Retired by 50: What it really takes

Continued from page 2

There were some bumps along the way. His wife didn't share his sense of mission, and they parted ways. He accepted a job at Sun Microsystems and moved back to California, living in his van in the company's parking lot for six months while he continued making payments on the Colorado house.

Eventually the home sold, and Ecks moved into the first of a series of shared apartments and rented rooms. In the notoriously high-cost Silicon Valley, he never paid more than $600 a month for shelter. When a friend totaled his van, he paid cash for a used Geo Metro to replace it. He ate out infrequently, cooked cheap meals at home and shopped for clothes and household goods at thrift stores.

The Sun Microsystems job paid well and had benefits, although Ecks never cracked the $100,000 annual pay mark. Still, he saved 50% of his gross income while still pursuing his passions, including learning to sail and traveling. He visited Mexico and Guatemala on a Green Tortoise bus and drove to Alaska, among other destinations.

He wanted more meaning in his work, though, so in 1999 he took a computer job with Greenpeace at the environmental organization's world headquarters in Amsterdam, Netherlands. Although his pay was less than one-third of what he'd been making at Sun, his cost of living was lower as well, and he still managed to save 25% of his income.

After a year or so, he was ready to come home. He convinced Greenpeace to let him work half time in San Francisco. He then bought the "world's smallest condo" -- a 307-square-foot space, about the size of a decent hotel room -- in downtown San Francisco shortly after Sept. 11, 2001. He paid the $127,250 purchase price with a check.

By the end of that year, he was ready to say goodbye to paid work. He told Greenpeace to stop paying him even though he continued working four hours a day as a volunteer. He now had the ability to take off when he wanted, which he soon did by sailing to Mexico with a friend.
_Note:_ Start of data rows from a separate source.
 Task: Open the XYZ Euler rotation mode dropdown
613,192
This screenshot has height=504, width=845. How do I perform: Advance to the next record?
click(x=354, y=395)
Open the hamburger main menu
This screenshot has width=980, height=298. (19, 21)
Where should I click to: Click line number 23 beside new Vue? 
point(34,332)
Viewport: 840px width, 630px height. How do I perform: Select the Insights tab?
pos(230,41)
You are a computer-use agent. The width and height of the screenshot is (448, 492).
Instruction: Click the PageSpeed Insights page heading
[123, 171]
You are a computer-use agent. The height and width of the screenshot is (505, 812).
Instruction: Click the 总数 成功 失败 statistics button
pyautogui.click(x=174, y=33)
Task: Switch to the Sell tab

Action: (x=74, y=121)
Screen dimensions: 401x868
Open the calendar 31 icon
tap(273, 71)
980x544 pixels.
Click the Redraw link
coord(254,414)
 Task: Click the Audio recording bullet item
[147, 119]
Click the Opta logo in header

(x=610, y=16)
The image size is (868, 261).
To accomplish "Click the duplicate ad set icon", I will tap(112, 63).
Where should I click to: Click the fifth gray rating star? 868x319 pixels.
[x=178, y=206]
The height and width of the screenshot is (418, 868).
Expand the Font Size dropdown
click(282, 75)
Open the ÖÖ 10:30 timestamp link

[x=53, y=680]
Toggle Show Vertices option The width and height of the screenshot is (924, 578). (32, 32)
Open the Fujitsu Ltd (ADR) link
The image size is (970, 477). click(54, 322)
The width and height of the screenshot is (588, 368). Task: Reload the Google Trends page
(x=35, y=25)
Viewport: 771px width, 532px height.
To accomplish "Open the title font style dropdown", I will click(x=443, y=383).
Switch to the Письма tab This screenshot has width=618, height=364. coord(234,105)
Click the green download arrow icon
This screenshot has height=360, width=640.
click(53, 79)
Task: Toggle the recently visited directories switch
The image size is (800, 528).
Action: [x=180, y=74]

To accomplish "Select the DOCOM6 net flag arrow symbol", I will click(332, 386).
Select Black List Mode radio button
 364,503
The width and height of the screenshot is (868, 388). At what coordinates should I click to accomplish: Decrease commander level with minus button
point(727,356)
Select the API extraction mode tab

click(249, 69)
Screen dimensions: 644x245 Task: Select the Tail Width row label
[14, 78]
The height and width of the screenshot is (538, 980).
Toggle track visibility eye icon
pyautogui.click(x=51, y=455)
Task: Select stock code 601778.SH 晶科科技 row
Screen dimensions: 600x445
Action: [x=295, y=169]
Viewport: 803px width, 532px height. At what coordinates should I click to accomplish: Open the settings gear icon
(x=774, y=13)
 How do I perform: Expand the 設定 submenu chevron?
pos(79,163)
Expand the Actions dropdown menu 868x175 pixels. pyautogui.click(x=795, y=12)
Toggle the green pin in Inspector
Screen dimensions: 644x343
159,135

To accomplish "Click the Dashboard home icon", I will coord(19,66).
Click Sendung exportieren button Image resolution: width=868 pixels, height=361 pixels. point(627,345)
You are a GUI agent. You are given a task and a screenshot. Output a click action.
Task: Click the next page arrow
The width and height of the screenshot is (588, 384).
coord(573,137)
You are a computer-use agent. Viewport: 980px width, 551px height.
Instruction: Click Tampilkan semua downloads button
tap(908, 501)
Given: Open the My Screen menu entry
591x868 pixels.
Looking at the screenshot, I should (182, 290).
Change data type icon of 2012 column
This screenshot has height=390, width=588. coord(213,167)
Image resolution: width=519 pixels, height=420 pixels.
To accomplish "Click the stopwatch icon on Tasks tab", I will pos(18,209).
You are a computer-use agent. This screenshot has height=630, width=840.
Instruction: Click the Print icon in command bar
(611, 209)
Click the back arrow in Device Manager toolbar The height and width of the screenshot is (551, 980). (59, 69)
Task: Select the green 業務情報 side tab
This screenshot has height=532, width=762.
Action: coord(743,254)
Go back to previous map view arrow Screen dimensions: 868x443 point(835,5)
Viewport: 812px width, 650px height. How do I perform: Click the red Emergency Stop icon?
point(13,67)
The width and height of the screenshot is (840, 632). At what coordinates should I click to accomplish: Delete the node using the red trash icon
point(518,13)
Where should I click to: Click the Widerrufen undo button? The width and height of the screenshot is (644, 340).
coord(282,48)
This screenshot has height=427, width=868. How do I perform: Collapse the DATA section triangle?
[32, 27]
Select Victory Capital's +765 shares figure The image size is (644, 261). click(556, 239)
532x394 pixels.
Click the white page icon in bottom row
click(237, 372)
He'd also met a woman who shared his passion for simple living and financial independence. Ann Haebig, now 38, said she's "always been frugal"

"Even in college I had in mind the idea of saving 'enough' and eventually quitting," said Haebig, who works as a database architect. "I didn't know how to make that goal real in any concrete way until I found 'Your Money or Your Life' in 1999 or 2000. I started charting my progress in earnest then."

Setting sail

Eventually, Ecks sold the condo for $235,000, and the couple rented a house for a while before buying an old houseboat for $3,100. They had it towed to a marina in south San Francisco where Ecks could also moor his 30-year-old, 27-foot sailboat. Berth rent and a live-aboard fee set the couple back $600 a month.

Ecks figures his total monthly expenses run about $1,500, which is actually less than his investments earn. Ann works half time at CompuMentor and expects to be retired entirely within seven years.

Interestingly, Ann's passion for her goal of early retirement isn't as strong since she stepped down from full-time work to part-time employment a few years ago.

"I used to be a dot-commer working too many hours at a job I just didn't care about. Now I'm working half-time at a nonprofit and still saving money, while spending my freed-up time on projects I really care about," Ann said. "If I have to keep working longer because my salary's decreased, that's OK with me. The journey's pleasant enough now that I'm not racing to save that magic number of dollars like I once was."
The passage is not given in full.